Work task
Repeat all of the records exactly, leaving out the pictures.
::::::::
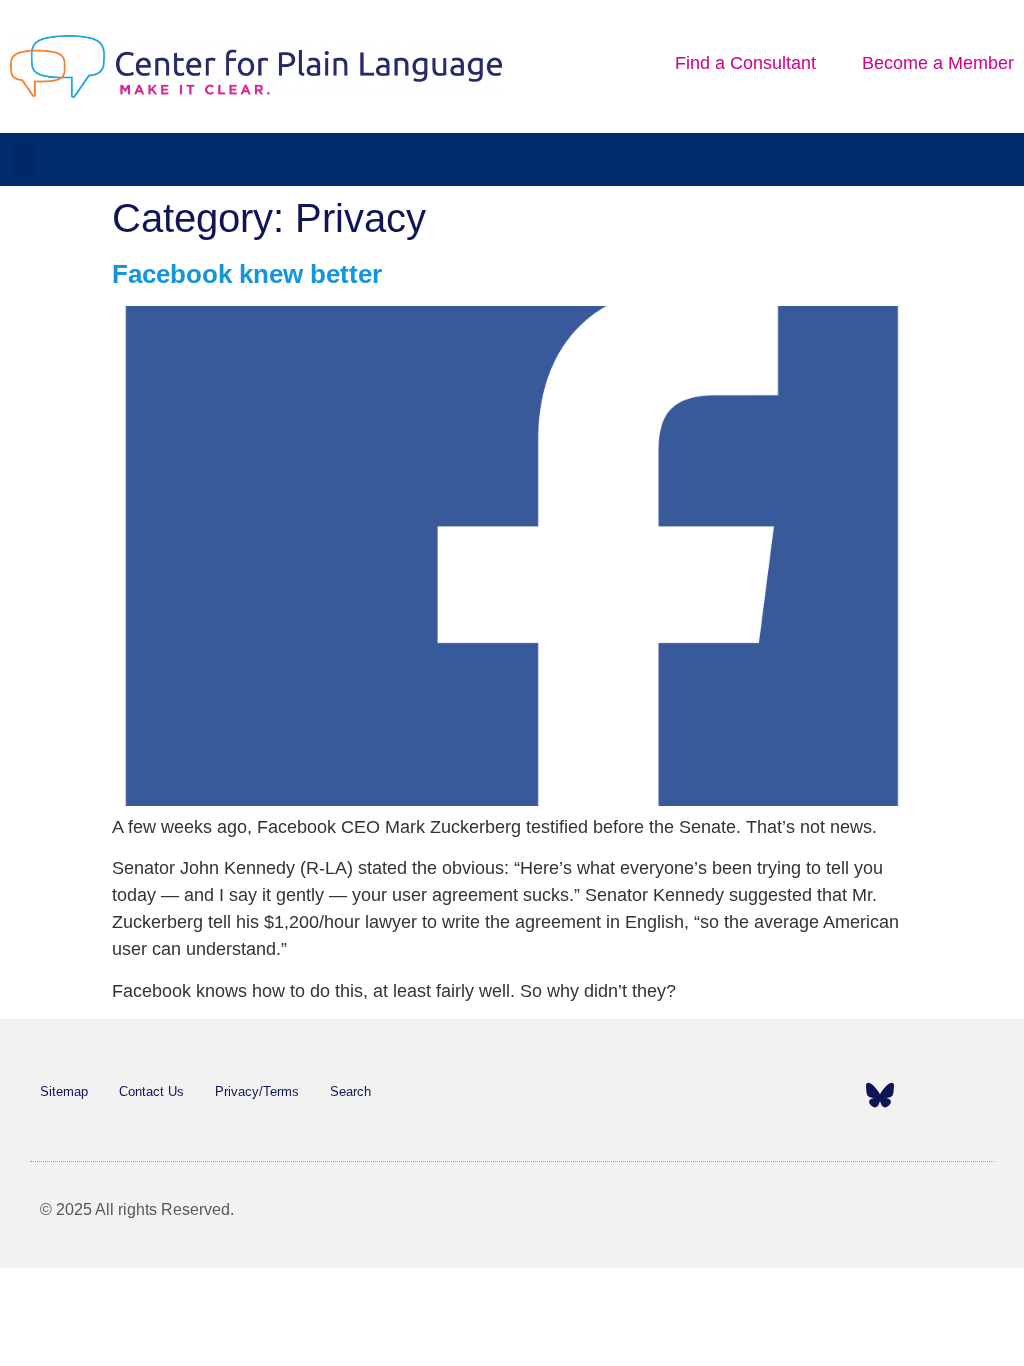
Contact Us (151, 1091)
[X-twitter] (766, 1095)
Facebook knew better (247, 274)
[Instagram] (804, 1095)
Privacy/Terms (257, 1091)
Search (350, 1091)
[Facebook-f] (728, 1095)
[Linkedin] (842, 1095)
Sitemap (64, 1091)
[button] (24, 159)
::::::::
Result of this exercise
Contact Us (151, 1091)
[X-twitter] (766, 1095)
Facebook knew better (247, 274)
[Instagram] (804, 1095)
Privacy/Terms (257, 1091)
Search (350, 1091)
[Facebook-f] (728, 1095)
[Linkedin] (842, 1095)
Sitemap (64, 1091)
[button] (24, 159)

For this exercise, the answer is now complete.